┌─ Dataset content

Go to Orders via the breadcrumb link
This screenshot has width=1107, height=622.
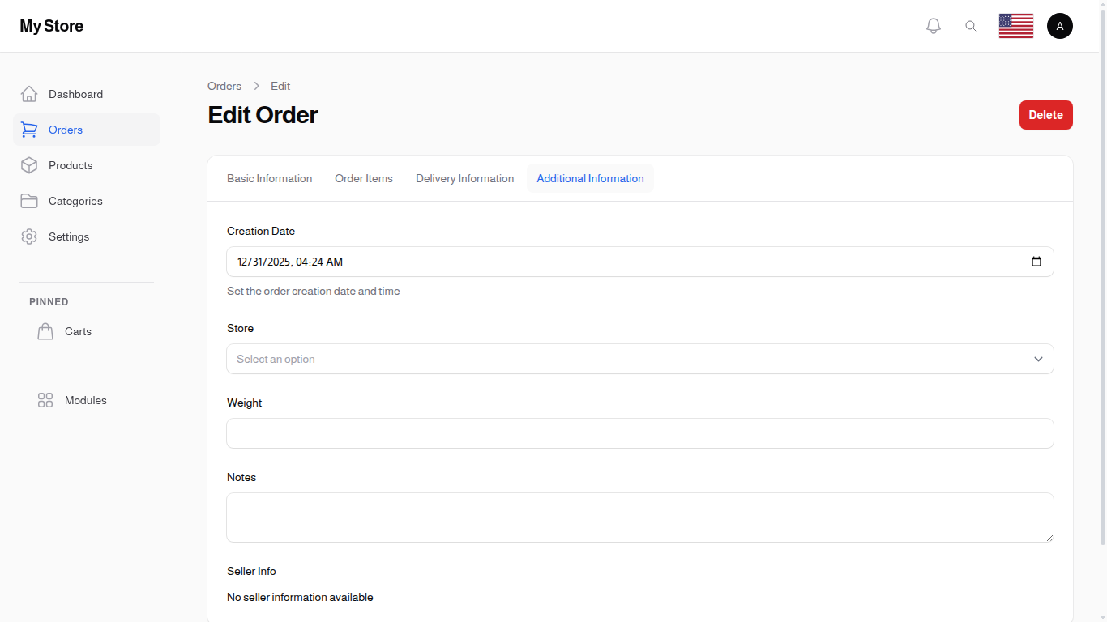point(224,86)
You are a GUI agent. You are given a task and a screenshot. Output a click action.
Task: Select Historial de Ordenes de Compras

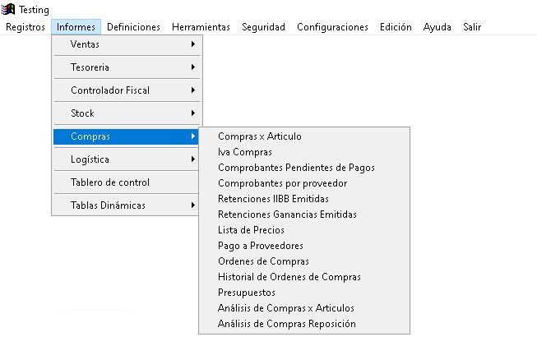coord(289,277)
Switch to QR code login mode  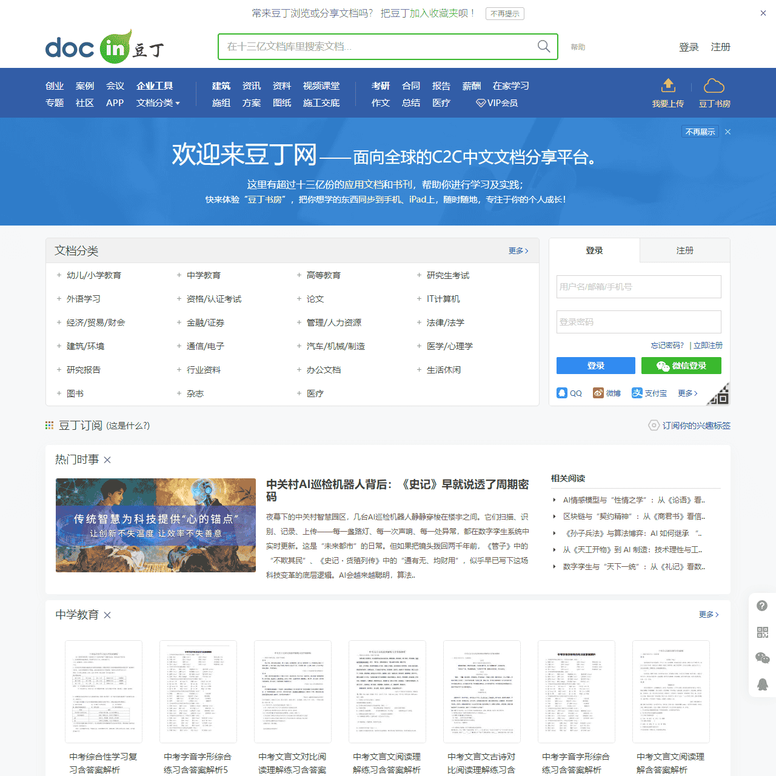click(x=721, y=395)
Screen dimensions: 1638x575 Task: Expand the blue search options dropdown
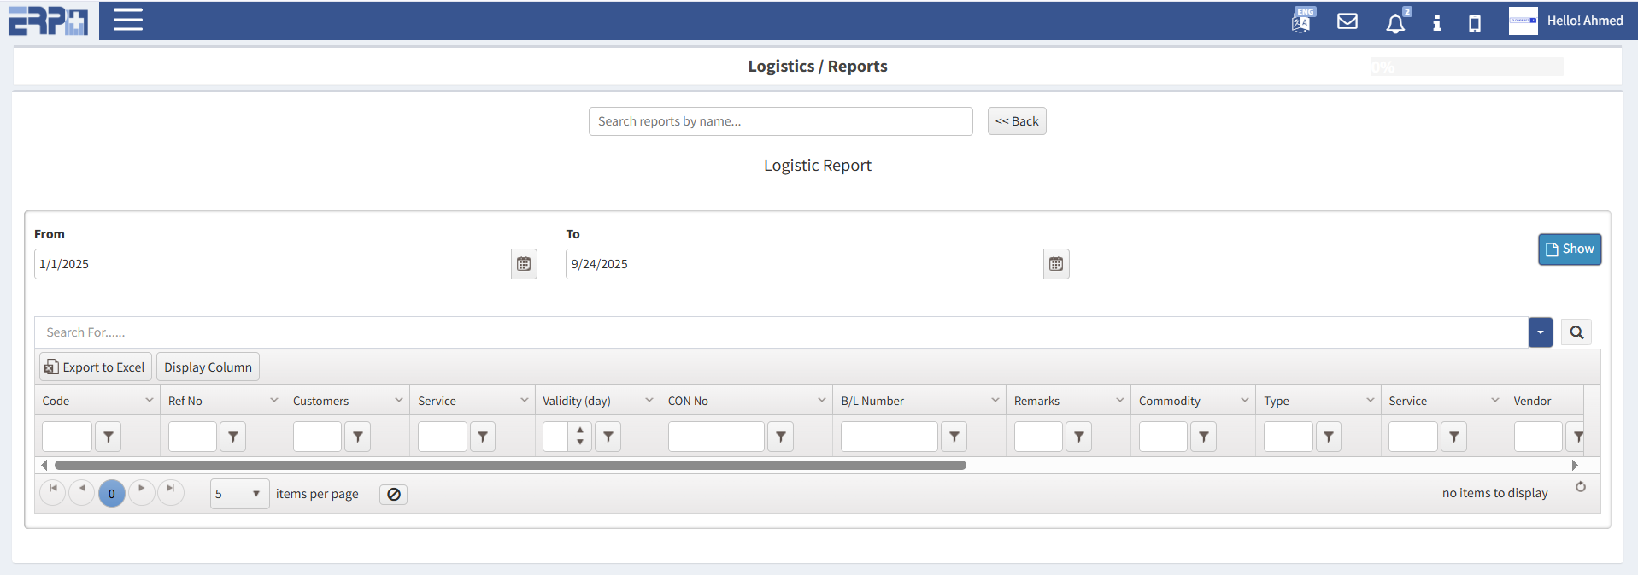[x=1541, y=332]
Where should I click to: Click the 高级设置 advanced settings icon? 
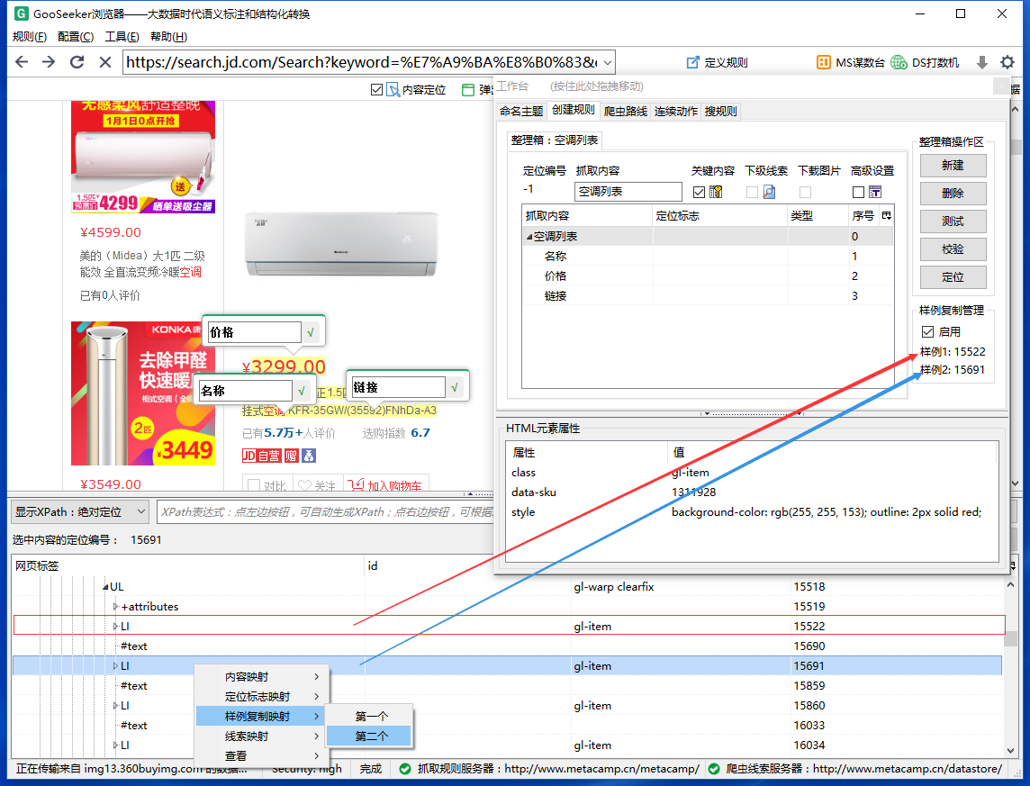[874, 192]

└─

> [Action item] Skip the pictures and retype exactly the lines from the one that contains "Where should I" to the last line of the records.

> [Task answer]
Where should I click to: Click the 高级设置 advanced settings icon? 
[874, 192]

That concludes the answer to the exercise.